Katharina Grosse’s latest in-situ painting disregards the boundaries of the museum space in a grand and colourful gesture: “I painted my way out of the building,” said Grosse in relation to her work. Over the course of several weeks a vast new painting has emerged that stretches across the Historic Hall and into public space, over the extensive grounds behind the museum, landing finally on the façade of the so-called Rieckhallen which were inaugurated as a part of the museum complex in 2004. Grosse’s kaleidoscopic painting brings together colours and forms, natural and man-made surroundings and its visitors as participants in an all-encompassing, pulsating interaction of hues. The boundaries between objects, and between horizontal and vertical orientations begin to melt away, and the work’s scale continuously shifts depending on the visitor’s position. As the viewer moves through the painting new spaces emerge that are both artificial and ripe with associations, and at the same time completely real, forcing us to renegotiate our habitual ways of seeing, of thinking about, and of perceiving the world around us.

The choice of the location and the many different factors and conditions it entails have influenced the development of the painting, just as the permanently shifting lines of sight of the viewer and unexpected interactions with the work affect our ways of perceiving it in the exhibition setting. In this sense, the work’s title, It Wasn’t Us, can be understood as a reference to the inherent complexity and unpredictability of a given situation, whether it be the conditions under which artists create their work, or the conditions under which it is later viewed. The results of our actions are always influenced by unexpected moments and experiences as well as blind spots which later serve to define a situation.

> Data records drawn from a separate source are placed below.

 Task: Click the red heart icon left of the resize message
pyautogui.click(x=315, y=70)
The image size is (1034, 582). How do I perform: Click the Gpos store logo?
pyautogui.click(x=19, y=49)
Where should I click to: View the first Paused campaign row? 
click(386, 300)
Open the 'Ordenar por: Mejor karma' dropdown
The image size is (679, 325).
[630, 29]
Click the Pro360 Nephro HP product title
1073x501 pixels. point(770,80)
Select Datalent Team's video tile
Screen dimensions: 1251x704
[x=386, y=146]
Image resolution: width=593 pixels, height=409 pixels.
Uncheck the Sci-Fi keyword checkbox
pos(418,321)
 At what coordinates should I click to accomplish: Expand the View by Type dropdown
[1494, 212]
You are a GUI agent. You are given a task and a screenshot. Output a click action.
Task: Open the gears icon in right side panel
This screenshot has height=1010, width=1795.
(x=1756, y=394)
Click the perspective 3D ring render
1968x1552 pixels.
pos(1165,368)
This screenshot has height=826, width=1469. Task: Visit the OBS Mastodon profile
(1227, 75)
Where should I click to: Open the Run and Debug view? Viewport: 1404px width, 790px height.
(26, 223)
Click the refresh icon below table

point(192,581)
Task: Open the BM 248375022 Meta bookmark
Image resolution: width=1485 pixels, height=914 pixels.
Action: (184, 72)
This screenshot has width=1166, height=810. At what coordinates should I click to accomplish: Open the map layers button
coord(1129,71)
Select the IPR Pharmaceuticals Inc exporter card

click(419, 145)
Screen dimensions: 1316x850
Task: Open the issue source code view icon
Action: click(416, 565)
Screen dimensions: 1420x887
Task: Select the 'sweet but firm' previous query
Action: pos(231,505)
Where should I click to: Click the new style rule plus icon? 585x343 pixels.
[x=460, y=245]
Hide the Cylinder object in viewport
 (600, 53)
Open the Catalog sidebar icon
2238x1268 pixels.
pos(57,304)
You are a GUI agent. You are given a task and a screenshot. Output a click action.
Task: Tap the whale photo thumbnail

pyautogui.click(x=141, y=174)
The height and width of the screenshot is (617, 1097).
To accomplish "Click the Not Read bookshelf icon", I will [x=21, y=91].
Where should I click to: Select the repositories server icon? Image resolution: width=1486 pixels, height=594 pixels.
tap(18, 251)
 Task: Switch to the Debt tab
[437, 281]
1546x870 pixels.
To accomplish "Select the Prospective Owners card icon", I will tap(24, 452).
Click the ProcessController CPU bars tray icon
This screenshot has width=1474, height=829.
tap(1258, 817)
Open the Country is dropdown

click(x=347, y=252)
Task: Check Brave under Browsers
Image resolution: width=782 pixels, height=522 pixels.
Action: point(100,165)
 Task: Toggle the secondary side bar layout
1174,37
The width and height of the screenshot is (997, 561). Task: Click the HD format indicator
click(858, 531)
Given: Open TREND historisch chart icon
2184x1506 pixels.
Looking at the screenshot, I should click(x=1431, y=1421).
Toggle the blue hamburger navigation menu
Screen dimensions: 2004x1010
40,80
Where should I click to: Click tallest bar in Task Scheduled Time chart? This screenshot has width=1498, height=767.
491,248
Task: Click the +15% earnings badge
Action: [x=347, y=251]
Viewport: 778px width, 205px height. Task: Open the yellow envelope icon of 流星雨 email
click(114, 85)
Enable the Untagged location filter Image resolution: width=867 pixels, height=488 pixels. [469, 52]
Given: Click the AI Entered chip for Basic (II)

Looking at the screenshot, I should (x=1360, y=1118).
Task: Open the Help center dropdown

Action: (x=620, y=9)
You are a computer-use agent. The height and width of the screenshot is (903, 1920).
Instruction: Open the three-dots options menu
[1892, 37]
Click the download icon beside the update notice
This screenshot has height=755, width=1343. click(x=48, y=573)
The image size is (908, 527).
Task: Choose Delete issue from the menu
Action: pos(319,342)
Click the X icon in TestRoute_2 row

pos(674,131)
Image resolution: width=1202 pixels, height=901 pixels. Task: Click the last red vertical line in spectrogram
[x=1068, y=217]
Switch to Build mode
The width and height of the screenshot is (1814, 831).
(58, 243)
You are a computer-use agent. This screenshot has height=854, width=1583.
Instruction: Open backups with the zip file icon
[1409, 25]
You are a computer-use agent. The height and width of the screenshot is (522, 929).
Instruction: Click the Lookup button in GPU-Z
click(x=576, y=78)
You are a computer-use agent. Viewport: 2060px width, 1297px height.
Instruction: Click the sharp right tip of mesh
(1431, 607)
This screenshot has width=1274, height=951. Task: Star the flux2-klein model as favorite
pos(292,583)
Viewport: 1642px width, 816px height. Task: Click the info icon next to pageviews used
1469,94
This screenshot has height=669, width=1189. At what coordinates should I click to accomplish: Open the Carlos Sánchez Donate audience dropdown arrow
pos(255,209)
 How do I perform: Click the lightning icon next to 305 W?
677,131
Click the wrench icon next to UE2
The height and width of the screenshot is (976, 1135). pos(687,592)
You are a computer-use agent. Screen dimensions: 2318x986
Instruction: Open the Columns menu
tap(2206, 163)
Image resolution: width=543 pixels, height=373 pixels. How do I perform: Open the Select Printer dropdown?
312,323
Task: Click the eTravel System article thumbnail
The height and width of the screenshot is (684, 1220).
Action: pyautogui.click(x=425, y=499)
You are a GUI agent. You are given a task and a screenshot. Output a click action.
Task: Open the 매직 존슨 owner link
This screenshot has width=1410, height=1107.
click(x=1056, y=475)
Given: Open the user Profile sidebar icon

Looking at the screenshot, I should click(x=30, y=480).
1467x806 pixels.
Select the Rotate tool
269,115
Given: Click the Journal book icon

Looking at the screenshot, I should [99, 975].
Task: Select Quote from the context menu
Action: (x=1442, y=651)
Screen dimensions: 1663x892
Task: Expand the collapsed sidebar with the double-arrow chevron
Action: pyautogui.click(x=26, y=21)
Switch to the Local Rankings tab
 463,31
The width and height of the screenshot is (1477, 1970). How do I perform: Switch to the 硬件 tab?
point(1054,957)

Not every consequence of each action or every aspect of the resultant situation can be predicted in advance, yet it is our task to assume responsibility for the complete situation.

The painting, which exists only for the duration of the exhibition, seamlessly connects the interior of the museum and the outdoor space and transforms the site into a new space of imagination and possibility.

Curators: Udo Kittelmann, Gabriele Knapstein

Katharina Grosse

Over the past twenty years the artist Katharina Grosse (*1961, Freiburg in Breisgau) has presented numerous solo exhibitions. Recent institutional exhibitions and in situ paintings include psychylustro, for Philadelphia Mural Arts Programme (2014); yes no why later at Garage Museum of Contemporary Art, Moscow (2015); Seven Hours, Eight Voices, Three Trees at Museum Wiesbaden (2015); Untitled Trumpet for the 56th Biennale di Venezia (2015); Katharina Grosse at Museum Frieder Burda, Baden-Baden (2016); Rockaway! for MoMA PS1’s Rockaway programme in Fort Tilden, New York (2016); Asphalt Air and Hair at ARoS Triennial, Aarhus (2017); This Drove My Mother up the Wall at South London Gallery (2017); The Horse Trotted Another Couple of Metres, Then It Stopped at Carriageworks, Sydney (2018); Wunderbild at National Gallery in Prague (2018/2019); Mumbling Mud at chi K11 art museum in Shanghai (2018/2019) as well as at chi K11 art space in Guangzhou (2019); Mural: Jackson Pollock I Katharina Grosse at Museum of Fine Arts, Boston (2019/2020). Currently her show Is It You? is on view at the Baltimore Museum of Art. She has held professorships at Weißensee Kunsthochschule Berlin (2000–2009) and Kunstakademie Düsseldorf (2010–2018).

The Exhibition Catalogue

On the occasion of the exhibition a catalogue will be published by Hatje Cantz Verlag with an introduction by Udo Kittelmann and Gabriele Knapstein as well as essays by Julia Eckert, Doris Kolesch, Martina Löw, Daniel Milnes, and Heather I. Sullivan. Together with the author Annika Reich, Katharina Grosse has written a text especially for the publication titled Painting is an Imposition.